Annual Report for the Academic Year 2022-23
We hope this finds you well and enjoying the different rhythm of summertime. Thank you for your continued support of the Berkeley Faculty Association.
This year we celebrated the Berkeley Faculty Association’s fiftieth anniversary. It was created by faculty to preserve the independence of Senate and faculty governance, as well as to advocate for public support of the University of California in Sacramento. Over the past fifty years we have been the independent and progressive voice of faculty: protecting academic freedom and freedom of speech on our campus, defending our deteriorating salaries and benefits, and maintaining a vision of the public university that does not depend on student debt-financing or low-cost and precarious labor. In recent years we have strongly allied ourselves to the growing labor movement in US higher education and embraced a vision of a racially just, and ecologically sustainable, public university (see our statement on the University We Are For).
This year has been a busy one. Remember you can keep up to date with all of our activities, on our website, especially on the Viewpoints tab where we post our op-eds, and by following us on Twitter @FacultyBerkeley.
- We have defended our library from continuing cuts and closures by sponsoring a resolution, unanimously approved by Senate in October, to restore funding to the levels promised by the administration in response to its own Commission on the Future of the Library a decade ago. Despite opposition from the Senate’s own Library Committee the library has continued to implement a space plan which includes the closing of three libraries. Faculty, students and alumni, including former Governor Jerry Brown, have also voiced their opposition to the closure of the Anthropology Library. The Chancellor has convened yet another committee to review library funding. We hope it will hear the voice of faculty and not over rule clear guidance it has from Senate.
- As campuses across the country tighten restrictions on freedom of speech, and reduce protections around academic freedom, we wrote a detailed response to the draft report by a Joint Senate-Administration Workgroup on the Role of the University and its Units in Political Action which attracted a good deal of media attention. The final report has yet to be published.
- We continue to monitor the development of new facilities by the university’s real estate office Capital Strategies. While we recognize the urgent problem of housing for all who work and study on our campus, especially as student enrollment grows at what we consider an unsustainable rate, we are concerned by some of the private-public partnerships used to build new facilities that often pushes up the rent burden of students and local populations. This set of issues continue to be most publicly visible around the development of People’s Park and the University of California’s deeply misguided investment in Blackstone.
- In the Fall we stood alongside our graduate student colleagues as they went on strike to secure a livable wage and cure the University of its dependence on low cost labor – just as last years strike by lecturers did. In doing so, we also worked with our sister chapters around the University of California to provide support for faculty wishing to support the strike, especially around the issue of refusing to pick up the struck work of grading.

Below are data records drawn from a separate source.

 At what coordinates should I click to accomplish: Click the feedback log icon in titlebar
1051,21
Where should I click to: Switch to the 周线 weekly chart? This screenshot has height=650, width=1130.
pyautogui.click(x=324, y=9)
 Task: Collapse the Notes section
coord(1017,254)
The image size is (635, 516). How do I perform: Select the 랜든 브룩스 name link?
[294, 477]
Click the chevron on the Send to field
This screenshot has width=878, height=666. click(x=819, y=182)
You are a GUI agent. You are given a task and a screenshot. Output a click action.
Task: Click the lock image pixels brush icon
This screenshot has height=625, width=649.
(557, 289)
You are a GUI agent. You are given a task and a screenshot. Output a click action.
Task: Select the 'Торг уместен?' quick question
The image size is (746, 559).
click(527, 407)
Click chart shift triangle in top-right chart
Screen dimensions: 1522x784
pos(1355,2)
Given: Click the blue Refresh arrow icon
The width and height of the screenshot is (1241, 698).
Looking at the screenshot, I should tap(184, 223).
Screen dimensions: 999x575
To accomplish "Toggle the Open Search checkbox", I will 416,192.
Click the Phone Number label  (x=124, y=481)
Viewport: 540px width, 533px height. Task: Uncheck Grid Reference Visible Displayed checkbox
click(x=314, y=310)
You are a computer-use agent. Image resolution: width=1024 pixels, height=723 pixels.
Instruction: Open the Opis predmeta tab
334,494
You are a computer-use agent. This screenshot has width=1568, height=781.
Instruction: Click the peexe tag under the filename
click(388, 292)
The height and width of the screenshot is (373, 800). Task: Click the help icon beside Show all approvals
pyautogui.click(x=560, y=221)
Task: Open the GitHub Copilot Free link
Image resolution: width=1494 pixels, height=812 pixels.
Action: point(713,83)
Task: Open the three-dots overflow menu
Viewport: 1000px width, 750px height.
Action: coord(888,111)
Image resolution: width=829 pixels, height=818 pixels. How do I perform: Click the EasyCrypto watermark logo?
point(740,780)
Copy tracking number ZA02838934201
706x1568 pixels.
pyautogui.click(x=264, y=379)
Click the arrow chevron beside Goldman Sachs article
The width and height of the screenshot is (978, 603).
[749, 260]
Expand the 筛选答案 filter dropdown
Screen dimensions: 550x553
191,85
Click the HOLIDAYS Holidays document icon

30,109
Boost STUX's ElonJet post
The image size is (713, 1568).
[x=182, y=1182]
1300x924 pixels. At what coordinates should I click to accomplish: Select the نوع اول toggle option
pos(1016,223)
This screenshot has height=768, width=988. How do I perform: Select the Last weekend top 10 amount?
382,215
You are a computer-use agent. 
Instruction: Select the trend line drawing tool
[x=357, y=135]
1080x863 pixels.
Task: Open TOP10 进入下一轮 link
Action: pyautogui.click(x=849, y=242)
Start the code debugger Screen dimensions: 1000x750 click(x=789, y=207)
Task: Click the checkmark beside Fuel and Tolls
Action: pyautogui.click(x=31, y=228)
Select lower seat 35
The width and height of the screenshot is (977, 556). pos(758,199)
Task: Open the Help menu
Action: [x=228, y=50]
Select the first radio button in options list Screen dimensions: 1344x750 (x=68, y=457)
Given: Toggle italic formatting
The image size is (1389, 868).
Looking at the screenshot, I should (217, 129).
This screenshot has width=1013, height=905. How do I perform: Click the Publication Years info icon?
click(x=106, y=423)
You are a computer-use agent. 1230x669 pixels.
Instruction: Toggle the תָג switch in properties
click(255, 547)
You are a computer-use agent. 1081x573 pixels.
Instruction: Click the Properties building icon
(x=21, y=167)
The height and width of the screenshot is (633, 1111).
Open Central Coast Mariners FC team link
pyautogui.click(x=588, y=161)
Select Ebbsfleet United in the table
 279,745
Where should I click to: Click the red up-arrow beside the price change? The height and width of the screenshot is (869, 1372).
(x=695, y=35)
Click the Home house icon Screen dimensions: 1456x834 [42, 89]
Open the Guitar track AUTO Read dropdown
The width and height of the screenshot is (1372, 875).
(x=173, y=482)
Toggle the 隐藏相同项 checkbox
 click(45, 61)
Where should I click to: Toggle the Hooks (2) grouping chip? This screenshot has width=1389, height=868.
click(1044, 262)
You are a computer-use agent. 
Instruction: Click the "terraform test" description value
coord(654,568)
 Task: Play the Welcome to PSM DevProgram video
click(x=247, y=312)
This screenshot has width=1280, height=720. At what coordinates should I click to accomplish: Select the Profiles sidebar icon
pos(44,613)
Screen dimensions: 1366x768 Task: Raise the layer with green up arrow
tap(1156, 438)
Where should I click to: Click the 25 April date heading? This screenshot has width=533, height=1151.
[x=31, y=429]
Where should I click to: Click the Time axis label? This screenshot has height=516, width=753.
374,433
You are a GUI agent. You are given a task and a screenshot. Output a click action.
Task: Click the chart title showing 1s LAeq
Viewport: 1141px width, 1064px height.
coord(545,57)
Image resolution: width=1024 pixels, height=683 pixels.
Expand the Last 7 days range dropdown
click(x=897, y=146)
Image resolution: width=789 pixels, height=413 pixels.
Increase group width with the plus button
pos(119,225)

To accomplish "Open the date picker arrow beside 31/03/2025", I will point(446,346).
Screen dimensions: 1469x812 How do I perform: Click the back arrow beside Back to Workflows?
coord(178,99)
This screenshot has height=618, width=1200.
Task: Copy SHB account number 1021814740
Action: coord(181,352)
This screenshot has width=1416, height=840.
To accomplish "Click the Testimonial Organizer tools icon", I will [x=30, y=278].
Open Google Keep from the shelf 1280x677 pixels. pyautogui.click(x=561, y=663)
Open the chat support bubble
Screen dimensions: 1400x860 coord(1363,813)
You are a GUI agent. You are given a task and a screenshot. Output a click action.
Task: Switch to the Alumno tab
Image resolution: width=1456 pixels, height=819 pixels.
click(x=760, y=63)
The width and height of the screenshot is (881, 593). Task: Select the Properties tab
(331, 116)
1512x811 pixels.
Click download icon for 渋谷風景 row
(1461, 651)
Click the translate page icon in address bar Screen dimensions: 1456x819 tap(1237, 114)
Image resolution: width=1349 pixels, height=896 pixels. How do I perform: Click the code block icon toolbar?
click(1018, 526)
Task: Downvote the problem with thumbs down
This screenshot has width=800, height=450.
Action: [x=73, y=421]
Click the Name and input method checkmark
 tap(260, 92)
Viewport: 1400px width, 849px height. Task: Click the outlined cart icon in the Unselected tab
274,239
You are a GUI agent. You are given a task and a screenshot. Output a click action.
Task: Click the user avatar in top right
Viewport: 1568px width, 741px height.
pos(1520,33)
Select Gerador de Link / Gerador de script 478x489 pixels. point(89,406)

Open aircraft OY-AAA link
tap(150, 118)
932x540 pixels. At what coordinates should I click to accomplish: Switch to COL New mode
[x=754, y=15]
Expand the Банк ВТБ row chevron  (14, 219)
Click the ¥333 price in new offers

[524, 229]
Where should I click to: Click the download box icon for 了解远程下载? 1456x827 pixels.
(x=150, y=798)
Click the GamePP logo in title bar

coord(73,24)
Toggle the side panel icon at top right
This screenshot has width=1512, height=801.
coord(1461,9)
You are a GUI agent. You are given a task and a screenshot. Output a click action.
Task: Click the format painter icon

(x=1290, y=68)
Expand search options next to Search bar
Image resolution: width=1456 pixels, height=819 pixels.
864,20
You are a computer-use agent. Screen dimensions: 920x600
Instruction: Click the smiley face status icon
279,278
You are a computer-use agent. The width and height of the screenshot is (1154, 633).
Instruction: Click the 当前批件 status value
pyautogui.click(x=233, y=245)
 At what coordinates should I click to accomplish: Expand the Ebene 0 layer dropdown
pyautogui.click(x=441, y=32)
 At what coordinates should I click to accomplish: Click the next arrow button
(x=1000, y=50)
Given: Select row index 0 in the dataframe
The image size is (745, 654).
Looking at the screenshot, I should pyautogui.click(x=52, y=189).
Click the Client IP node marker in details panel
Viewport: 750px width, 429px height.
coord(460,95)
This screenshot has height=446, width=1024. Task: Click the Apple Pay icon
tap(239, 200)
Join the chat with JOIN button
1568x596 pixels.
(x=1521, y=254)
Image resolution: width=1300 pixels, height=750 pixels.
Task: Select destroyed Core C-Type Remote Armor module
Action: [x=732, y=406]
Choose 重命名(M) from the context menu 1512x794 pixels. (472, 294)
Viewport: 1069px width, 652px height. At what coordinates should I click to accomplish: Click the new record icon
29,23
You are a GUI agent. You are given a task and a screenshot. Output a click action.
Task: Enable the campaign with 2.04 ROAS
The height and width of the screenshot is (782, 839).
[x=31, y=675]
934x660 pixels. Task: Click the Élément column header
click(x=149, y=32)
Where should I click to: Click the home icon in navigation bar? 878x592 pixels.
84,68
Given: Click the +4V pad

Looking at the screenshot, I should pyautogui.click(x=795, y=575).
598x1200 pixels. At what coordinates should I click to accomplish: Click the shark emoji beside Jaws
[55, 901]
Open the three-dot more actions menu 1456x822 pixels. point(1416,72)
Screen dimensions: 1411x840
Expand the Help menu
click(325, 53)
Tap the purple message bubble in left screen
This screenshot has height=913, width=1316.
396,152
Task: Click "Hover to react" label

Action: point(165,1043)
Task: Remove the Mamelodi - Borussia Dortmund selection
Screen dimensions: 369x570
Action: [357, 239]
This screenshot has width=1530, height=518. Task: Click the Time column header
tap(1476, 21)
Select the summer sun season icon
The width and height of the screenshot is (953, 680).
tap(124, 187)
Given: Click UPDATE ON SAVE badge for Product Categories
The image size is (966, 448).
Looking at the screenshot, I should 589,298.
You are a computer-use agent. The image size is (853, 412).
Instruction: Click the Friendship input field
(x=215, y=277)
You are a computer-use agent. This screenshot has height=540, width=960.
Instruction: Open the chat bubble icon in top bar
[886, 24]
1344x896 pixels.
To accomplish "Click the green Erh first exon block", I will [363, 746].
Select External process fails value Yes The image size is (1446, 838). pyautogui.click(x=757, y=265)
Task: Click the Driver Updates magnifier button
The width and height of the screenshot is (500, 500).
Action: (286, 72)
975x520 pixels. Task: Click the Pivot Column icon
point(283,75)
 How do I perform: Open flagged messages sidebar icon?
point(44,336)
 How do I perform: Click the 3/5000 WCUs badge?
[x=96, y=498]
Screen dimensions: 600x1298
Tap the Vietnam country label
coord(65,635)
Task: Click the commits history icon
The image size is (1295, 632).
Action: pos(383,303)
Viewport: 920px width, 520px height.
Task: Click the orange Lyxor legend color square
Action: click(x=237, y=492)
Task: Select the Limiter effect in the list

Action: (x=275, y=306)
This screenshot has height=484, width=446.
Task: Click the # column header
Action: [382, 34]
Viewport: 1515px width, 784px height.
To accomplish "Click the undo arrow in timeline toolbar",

- Finally, we continue to monitor all matters related to faculty welfare whether that concerns pay ‘rises’ that fail to match inflation rates and make UC faculty salaries lag behind our peer institutions, the woeful delays in merit and promotion cases on our campus which has created anxiety and hardship for many, or changes to our health benefits.
The year ended with some big changes for us as an organization. We renegotiated the dues we pay to the Council of UC Faculty Associations, the organization that coordinates efforts across campuses and lobbies in Sacramento on our behalf. This will provide us with more resources for local initiatives on the Berkeley campus. Some long-serving members of our Board stepped down. It is impossible to sufficiently thank Chris Rosen (Business School) for her decades of service, especially those years before 2009 when she almost single-handedly kept the organization going. For more than a decade Peter Glazer (TDPS) has been a tireless advocate for faculty and the public university, we will miss his energy and common sense. Last, but by no means least, Anne-Lise François (English) has ensured that the Board remained engaged with questions of policing and the continuing impact of the pandemic on many of our campus community.
The following Board members were reelected for a two-year term: Paul Fine (Integrative Biology), Amanda Goldstein (English), Cori Hayden (Anthropology), Alastair Iles (ESPM), Mara Loveman (Sociology), Poulomi Saha (English), James Vernon (History). While Shard Chari (Geography) and Celeste Langan (English) continue their appointed terms we are also delighted to announce that the Board also appointed new members to its ranks. Welcome Sai Balakrishnan (City and Urban Planning), Adam Benkato (Middle Eastern Studies), Natalia Brizuela (Spanish and Portugese), Zoe Hamstead (City and Urban Planning), Roshannak Khesti (TDPS) and Ula Taylor (African American Studies). We are always eager to recruit more faculty from STEM fields so do get in touch if you want are interested in working with us.
I am delighted to announce a new leadership team of Mara Loveman, Alastair Iles, Sharad Chari, and myself.
As always, we must close by thanking our extraordinary staff Eric Hayes and Deborah Rosenberg. The busier we are, the busier they are and there is certainly no way I would have survived this year without their labor and support.